Beyond Finances: The Additional Costs of Data Breaches in SEA

Protecting corporate and personal data has become a necessity for modern businesses in Southeast Asia (SEA), especially for the past two years. Unfortunately, with new threats emerging during the pandemic and the extended period of remote work it introduced, businesses have to tackle both internal financial risks and external cyber threats. Kaspersky today deep dives on the current cost of data breaches in Southeast Asia – monetary and beyond.

The global cybersecurity company’s “IT Security Economics 2021: Managing the trend of growing IT complexity” showed that despite new threats, the costs of data breaches didn’t grow excessively in 2021 worldwide.

A total of 4,303 interviews from businesses with more than 50 employees were conducted across 31 countries in May-June 2021. Respondents were asked about the state of IT security within their organizations, the types of threats they face, and the costs they have to deal with when recovering from attacks. Throughout the report, businesses are referred to as either SMBs (small and medium-sized businesses with 50 to 999 employees) or enterprises (businesses with over 1,000 employees).

Kaspersky, in this research, discovered only a small 4% increase in the financial impact of data breaches for SMBs ($105k in 2021, compared to $101k in 2020), and a notable 15% decrease for enterprises which fell to $927k from $1.09 million in 2020, below the previous lowest figure from 2017 ($992k).

In SEA, the average cost of a data breach against an enterprise increased slightly at $716k this year from $710k USD in 2020. There is, however, a huge drop when it comes to the financial impact against SMBs. From $92k two years ago, it is only at $74k in 2021.

“The significant drop in the cost of data breaches against SMBs here is due to the fact that some of these businesses had to close shops during the height of this health emergency. It took a while before they were able to re-open and start their recovery. The financial impact of data breaches against enterprises has not skyrocketed as we continuously see improvements on businesses’ detection capabilities,” explains Yeo Siang Tiong, General Manager for Southeast Asia at Kaspersky.

“During our customer interactions and also due to the increased media coverages about cyberattacks, more companies are now aware of the price they may pay if they let their guards down. However, once an attack is exposed to the press, the aftermath significantly increases. Reputational impact comes into play and this proves to be more damaging than the upfront monetary aftermath,” adds Yeo.

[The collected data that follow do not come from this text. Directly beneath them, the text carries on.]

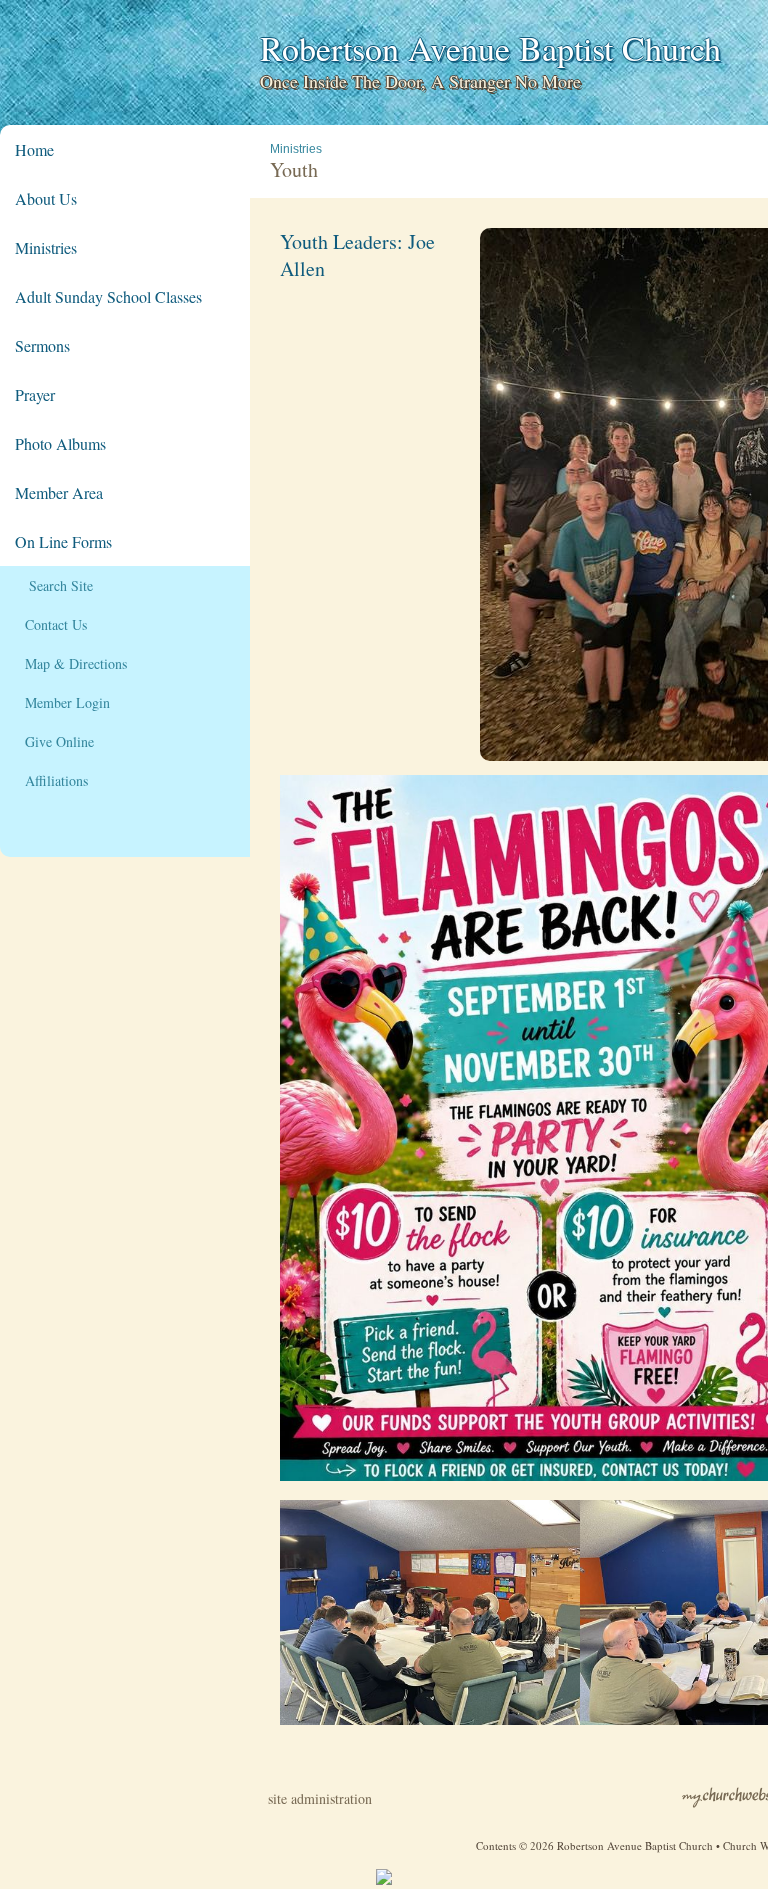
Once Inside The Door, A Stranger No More (420, 81)
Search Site (54, 585)
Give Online (54, 741)
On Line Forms (63, 541)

The average breakdown of the additional cost of a data breach against an enterprise in the region showed that the bulk of the money goes to improving software & infrastructure ($98K), extra PR to repair brand damage ($93k), training existing staff ($90k), employing external professionals ($88k) and damage to credit rating or insurance premiums (84k).

Another research from Kaspersky proved the reputational damage a single data breach can cost a company.

The firm’s research “Mapping a secure path for the future of digital payments in APAC” found out that almost half (42%) of users in SEA will not purchase from an e-commerce provider or any seller which was subjected to a data breach or any form of cyberattack.

A company’s history with data leaks also plays a role when users are choosing their mobile wallet. Almost two in five noted that they will opt for a digital payment provider that was not involved in any kind of data breaches or attacks before.

With the financial and reputational aftermath of a data breach, both enterprises and SMBs are urged to follow the advice below in order to help them mitigate cyberattacks and potentially reduce costs if they suffer a data breach:

• Ensure the organization is using the latest version of its chosen operating systems, with auto-update features enabled to ensure the software is always up to date.
• Adopt endpoint solutions, like Kaspersky Integrated Endpoint Security. It enables vulnerability assessment and patch management, to reduce the risk of vulnerabilities being exploited by cybercriminals. This can automatically eliminate vulnerabilities in infrastructure software, proactively patch them and download essential software updates. It also provides behavior detection and exploit prevention mechanisms that discover and stop suspicious endpoint activity.
• Educate employees on the importance of regularly updating technology and software. For example, IT training courses from the Kaspersky Automated Security Awareness Platform and Kaspersky Adaptive Online Training cover this topic.
• Develop a special crisis management plan for cybersecurity incidents and ensure that it integrates participants from key departments, including IT Security, IT, legal, government relations, investor relations, customer support and corporate communications.
• Consider specific training for all of the parties involved – including communication specialists and head of IT security – such as Kaspersky Incident Communications.

Survey Methodology

The Kaspersky “Mapping a digitally secure path for the future of payments in APAC” report studies our interactions with online payments. It also examines our attitudes towards them, which hold the key to understanding the factors that will further drive or stem the adoption of this technology. The study was conducted by research agency YouGov in key territories in APAC, including Australia, China, India, Indonesia, Malaysia, Philippines, Singapore, South Korea, Thailand, and Vietnam (10 countries). Survey responses were gathered in July 2021 with a total of 1,618 respondents surveyed across the stated countries.

The respondents ranged from 18-65 years of age, all of which are working professionals who are digital payment users.

Through this study, when the behavior of the population of a market is generalized, it is in reference to the group of respondents sampled above.